Habían ido bajando la pendiente y andaban por la acera de tierra. Un coche negro se detuvo cuando nadie pasaba cerca. Mateo abrió la portezuela trasera, empujó al hombre y entró tras él. El coche arrancó. Facundo, sorprendido, hizo intención de hablar.

—Cállate —dijo el conductor.

—¡Tú! ¿Qué…, qué es esto? —dijo al reconocer al del volante.

Mateo le retorció el cuello hasta oír el chasquido. El coche siguió su rumbo por el inmenso descampado sur hasta llegar a un lugar apartado, donde buscó un estrecho camino. Sacaron al muerto y lo metieron en el maletero. Volvieron al coche y se dirigieron a la ciudad por la carretera de Toledo.

—Esta noche, a las dos —dijo Rafael.

—Cuando terminemos, ¿c’aremos?

—Tú seguirás con tu trabajo y yo con el mío. No nos hemos visto. Continuaremos sin tener relación. Puede que nunca más vuelva a necesitarte.

—Estás cuatro putos años sin hablarme, m’encargas este mochuelo de sopetón y luego si te’ visto no m’acuerdo.

—Así es. Te llevas una buena pasta. Y por otro lado también te has beneficiado. Si se hubiera chivado, caerías tú también.

—Dijo que sólo te pidió curro.

—¡Bah! Una excusa. ¿Le crees a él o a mí?

—No sé. No me gustó hacerlo. Era un rojo.

—Y ¿qué? Era una amenaza y ya no lo es.

—¿Seré yo una amenaza tamién, algún día?

El otro le miró fijamente y vislumbró la inhumanidad agazapada en sus ojos saltones, como el áspid vigilando su presa.

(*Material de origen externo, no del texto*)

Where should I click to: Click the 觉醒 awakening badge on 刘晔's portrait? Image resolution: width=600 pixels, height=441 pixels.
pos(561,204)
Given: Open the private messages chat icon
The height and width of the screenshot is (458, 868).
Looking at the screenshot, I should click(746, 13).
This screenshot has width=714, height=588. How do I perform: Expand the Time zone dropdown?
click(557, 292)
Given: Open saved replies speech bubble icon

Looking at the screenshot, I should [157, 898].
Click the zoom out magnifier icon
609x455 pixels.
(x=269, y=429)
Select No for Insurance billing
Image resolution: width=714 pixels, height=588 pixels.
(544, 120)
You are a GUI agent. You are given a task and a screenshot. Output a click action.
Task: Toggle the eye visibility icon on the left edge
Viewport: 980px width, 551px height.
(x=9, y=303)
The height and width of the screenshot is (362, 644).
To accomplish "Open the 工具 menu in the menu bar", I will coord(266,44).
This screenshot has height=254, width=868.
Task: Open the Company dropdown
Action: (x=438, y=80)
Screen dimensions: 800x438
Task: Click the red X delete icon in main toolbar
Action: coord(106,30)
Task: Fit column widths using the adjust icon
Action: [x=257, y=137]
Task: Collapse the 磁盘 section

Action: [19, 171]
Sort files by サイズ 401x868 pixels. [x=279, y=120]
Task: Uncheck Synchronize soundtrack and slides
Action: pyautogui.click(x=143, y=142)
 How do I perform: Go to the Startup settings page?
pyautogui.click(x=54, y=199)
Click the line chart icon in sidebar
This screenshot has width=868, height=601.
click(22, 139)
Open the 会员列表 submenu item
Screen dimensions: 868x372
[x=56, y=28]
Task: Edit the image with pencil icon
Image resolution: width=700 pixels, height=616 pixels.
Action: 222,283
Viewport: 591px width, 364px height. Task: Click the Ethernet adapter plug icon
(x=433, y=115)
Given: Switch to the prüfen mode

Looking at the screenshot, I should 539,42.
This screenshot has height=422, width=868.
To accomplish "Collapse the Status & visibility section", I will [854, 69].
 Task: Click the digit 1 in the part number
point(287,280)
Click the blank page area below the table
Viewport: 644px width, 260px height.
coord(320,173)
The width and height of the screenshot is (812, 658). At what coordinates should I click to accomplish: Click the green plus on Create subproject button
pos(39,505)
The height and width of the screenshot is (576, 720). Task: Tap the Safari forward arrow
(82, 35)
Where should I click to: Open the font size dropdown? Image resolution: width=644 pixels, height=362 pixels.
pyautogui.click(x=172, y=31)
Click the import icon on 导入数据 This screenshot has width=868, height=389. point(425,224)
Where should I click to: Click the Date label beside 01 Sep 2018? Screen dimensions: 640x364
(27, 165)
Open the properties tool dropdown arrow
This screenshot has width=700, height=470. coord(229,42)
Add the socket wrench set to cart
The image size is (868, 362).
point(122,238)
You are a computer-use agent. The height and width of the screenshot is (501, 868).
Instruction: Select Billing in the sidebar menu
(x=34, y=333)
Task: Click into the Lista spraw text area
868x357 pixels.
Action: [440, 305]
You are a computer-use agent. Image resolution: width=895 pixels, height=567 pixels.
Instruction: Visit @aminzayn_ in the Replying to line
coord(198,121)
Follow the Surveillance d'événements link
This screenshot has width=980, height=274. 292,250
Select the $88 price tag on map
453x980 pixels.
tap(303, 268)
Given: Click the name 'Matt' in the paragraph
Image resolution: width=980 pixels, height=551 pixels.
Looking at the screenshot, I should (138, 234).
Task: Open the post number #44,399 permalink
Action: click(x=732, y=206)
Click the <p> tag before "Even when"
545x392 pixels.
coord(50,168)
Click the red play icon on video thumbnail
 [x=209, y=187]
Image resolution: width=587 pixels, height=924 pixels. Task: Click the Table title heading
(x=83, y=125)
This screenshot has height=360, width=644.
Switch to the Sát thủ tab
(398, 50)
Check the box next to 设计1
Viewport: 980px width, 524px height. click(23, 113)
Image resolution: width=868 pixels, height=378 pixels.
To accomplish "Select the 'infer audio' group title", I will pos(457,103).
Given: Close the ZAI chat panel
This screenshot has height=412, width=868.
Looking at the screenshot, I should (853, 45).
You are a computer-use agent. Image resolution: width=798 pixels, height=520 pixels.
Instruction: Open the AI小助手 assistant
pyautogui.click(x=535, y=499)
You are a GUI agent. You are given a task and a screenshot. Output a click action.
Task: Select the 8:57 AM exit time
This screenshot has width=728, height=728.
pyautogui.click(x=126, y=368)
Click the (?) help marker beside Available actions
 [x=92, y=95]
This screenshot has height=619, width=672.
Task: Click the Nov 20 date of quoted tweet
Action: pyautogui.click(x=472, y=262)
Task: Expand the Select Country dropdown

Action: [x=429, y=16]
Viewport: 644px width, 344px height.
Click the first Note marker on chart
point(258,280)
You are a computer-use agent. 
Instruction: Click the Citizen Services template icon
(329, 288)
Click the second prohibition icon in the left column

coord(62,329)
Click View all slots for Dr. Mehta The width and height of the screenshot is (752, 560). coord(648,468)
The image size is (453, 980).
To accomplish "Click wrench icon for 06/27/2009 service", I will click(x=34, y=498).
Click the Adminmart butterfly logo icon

—No. Estamos los tres en esto y es absurdo que ninguno nos vayamos de la lengua.

—¿Qué opina el Roberto de lo de hoy?

—Está de acuerdo en todo.

—No es ésa la impresión que dais. Peleáis mucho.

—Discutíamos, hace tiempo, pero ya no. Él tenía miedo, simplemente. Pero se le pasó.

—¿Por qué no ha venío?

—No era necesario. Con dos es suficiente.

—¿Por qué pediste mi ayuda? T’ubieras ahorrao una pasta gansa d’aberlo hecho vosotros.

—Tú eres mejor. Lo hiciste con los otros. Además, no queríamos que alguien nos viera con el Facundo.

Detuvo el coche en la glorieta de los Bebederos. Mateo descendió.

—Te recojo aquí.

—Sí.

El coche arrancó y Mateo caminó por la calle de Embajadores hasta su casa.